╭─ Selected excerpt

By organizing your weeks and blocking off your days, you allow yourself to get on a routine. Routines can help you save time because you don’t worry about what you are supposed to do next — you just do it.

Additionally, having specific time blocks to focus on a task can help a small business owner be more productive than ever before. For example, if you focus for three hours on a new product every Tuesday, you’ll likely find yourself completing it much quicker than you expected.

 

6. Improve Your Focus

Learning ways to improve your focus is important for any successful business owner.

Spending three hours working on one task does no good if you can’t really focus on it. These focus and time management tips can help:

Prepare Your Space

We’ve already talked about keeping your space uncluttered, but do another sweeping right before you start your task. Make sure nothing is on your workspace except for what you need. And double-check that everything you need is there before you try to dive in.

Turn Off Distractions

You’ve blocked off this time, so make sure nothing interrupts it. Let your employees, family, and friends know not to call or come by the office unless it’s an emergency. Turn off your email, phone, and social media notifications. Lock your door if you need to, and post a sign on your door.

Find Some Music

There are plenty of tracks available on YouTube with sound waves and beats to help you concentrate better. It does this in two ways. The first is that it helps block out distracting sounds. The second is that it has been shown to activate both the left and right brain, which can help process and absorb information

Most studies show that classical music has many tones that improve concentration, making it the most recommended music to listen to for brain work. However, music, in general, activates your brain, so you can choose any type that does not distract you. 

 

7. Don’t Forget Free Time

The last of our top time management tips for a small business owner is to turn it off. You only get time away from work if you make time away from work.

╰─
╭─ Information provided

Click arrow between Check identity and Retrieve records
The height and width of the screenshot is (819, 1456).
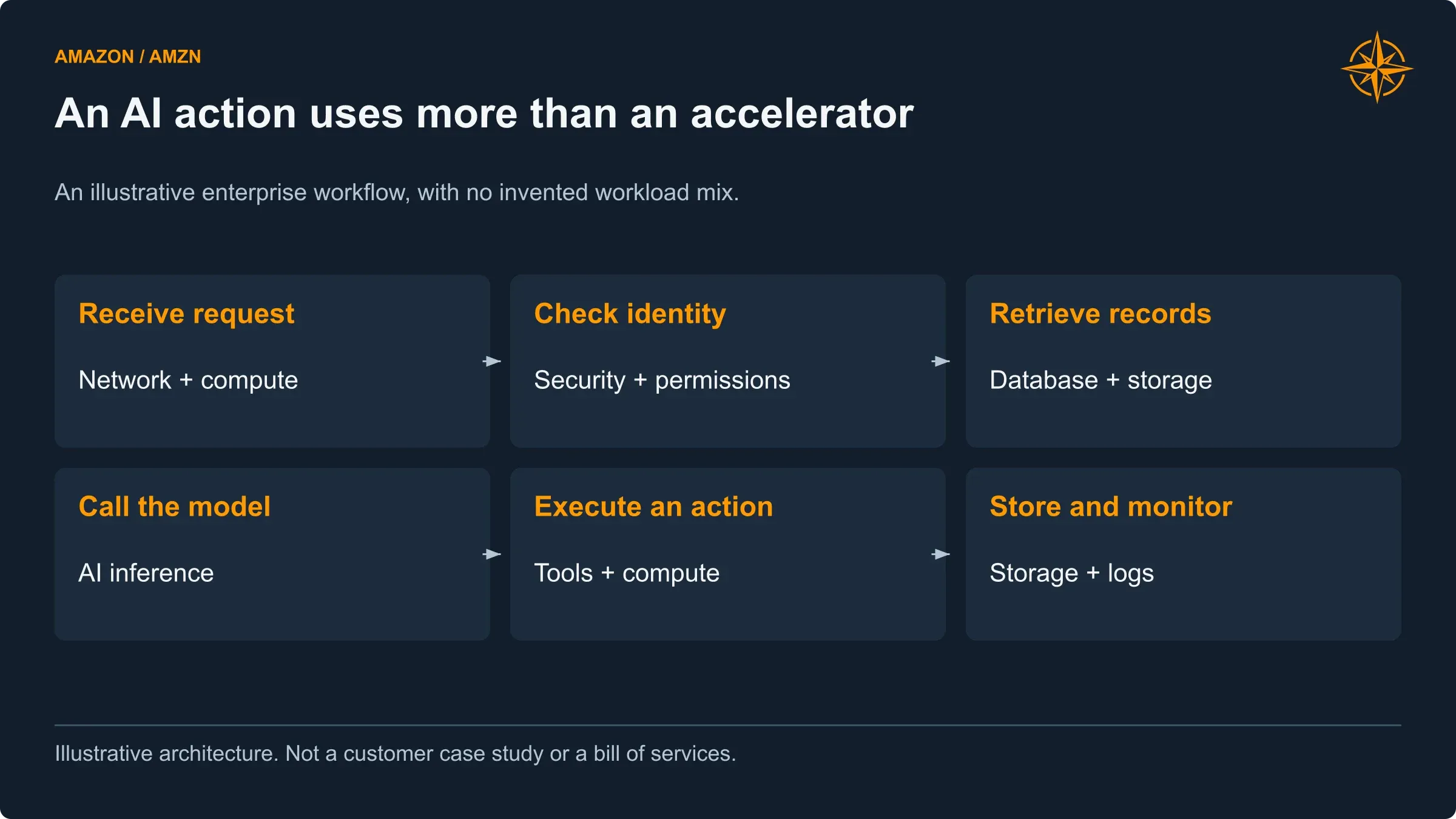941,362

╰─

Work instruction 1
From the time management tips text, extract the part that opens with the words containing "By organizing your" and closes with "just do it.". Copy it word for word.
Work instruction 2
Answer these questions using the time management tips text:
(a) How many hours of focus on a new product every Tuesday does the example mention?
(b) Which type of music do most studies recommend for brain work?
(c) Which notifications does the text say to turn off?
Work instruction 3
List the headings of all the focus tips given under "6. Improve Your Focus" in the time management tips text.

Output 1
By organizing your weeks and blocking off your days, you allow yourself to get on a routine. Routines can help you save time because you don’t worry about what you are supposed to do next — you just do it.

Output 2
(a) Three hours.
(b) Classical music.
(c) Email, phone, and social media notifications.

Output 3
Prepare Your Space
Turn Off Distractions
Find Some Music